Exactly the lines from the one with "The height and" through the end of the data below must be set down, and no pictures with them.

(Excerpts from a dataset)

*** Begin section ***

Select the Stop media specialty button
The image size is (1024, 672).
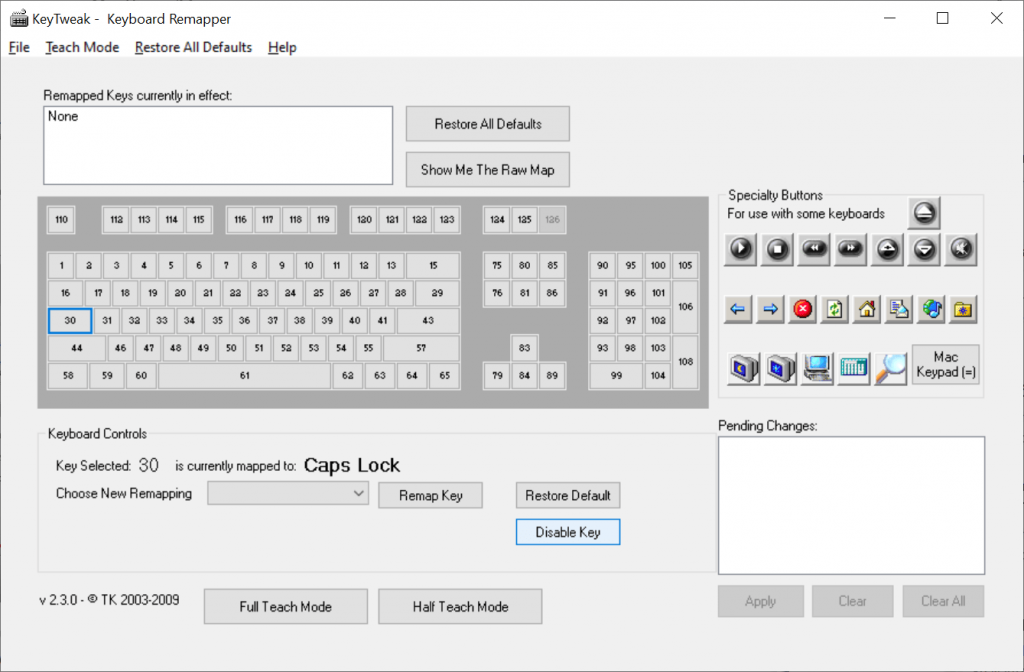777,249
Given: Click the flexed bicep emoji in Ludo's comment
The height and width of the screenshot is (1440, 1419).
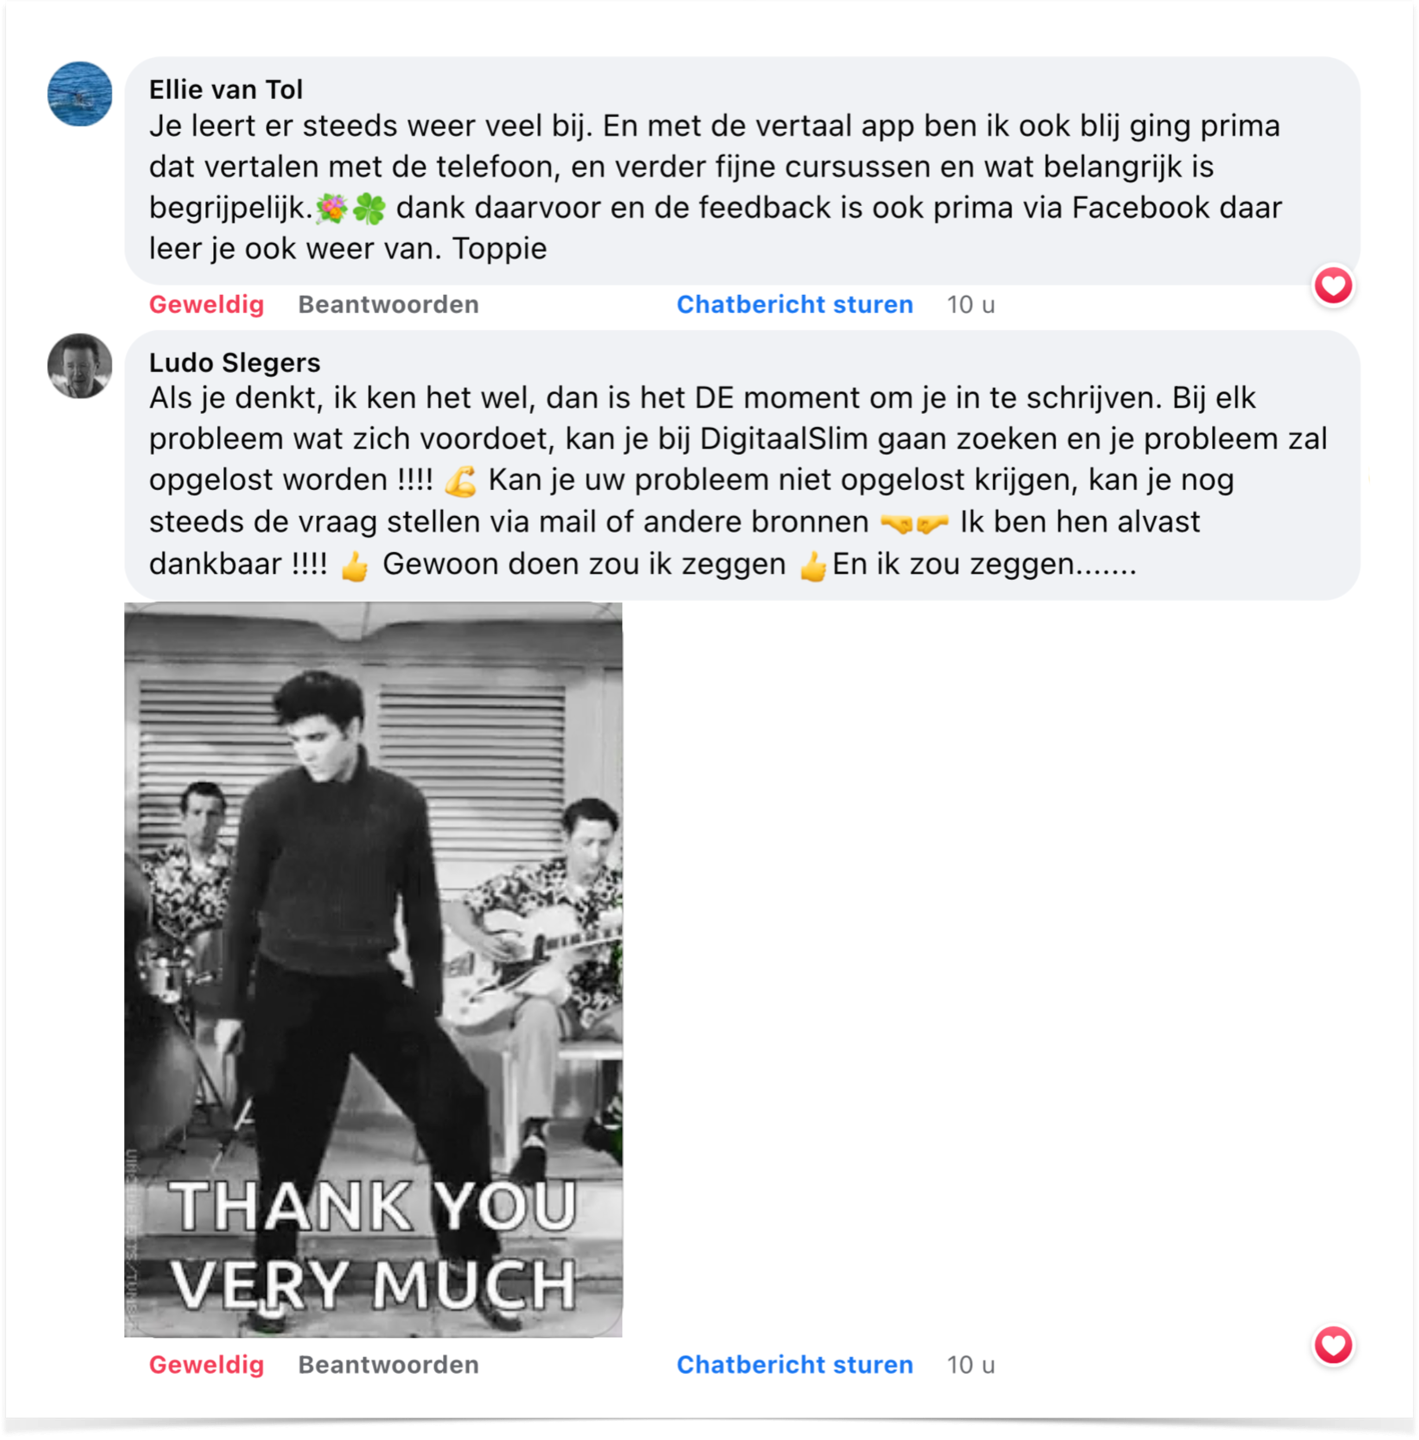Looking at the screenshot, I should [x=461, y=481].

*** End section ***

● **Worked solution**:
The height and width of the screenshot is (1440, 1419).
Looking at the screenshot, I should [x=461, y=481].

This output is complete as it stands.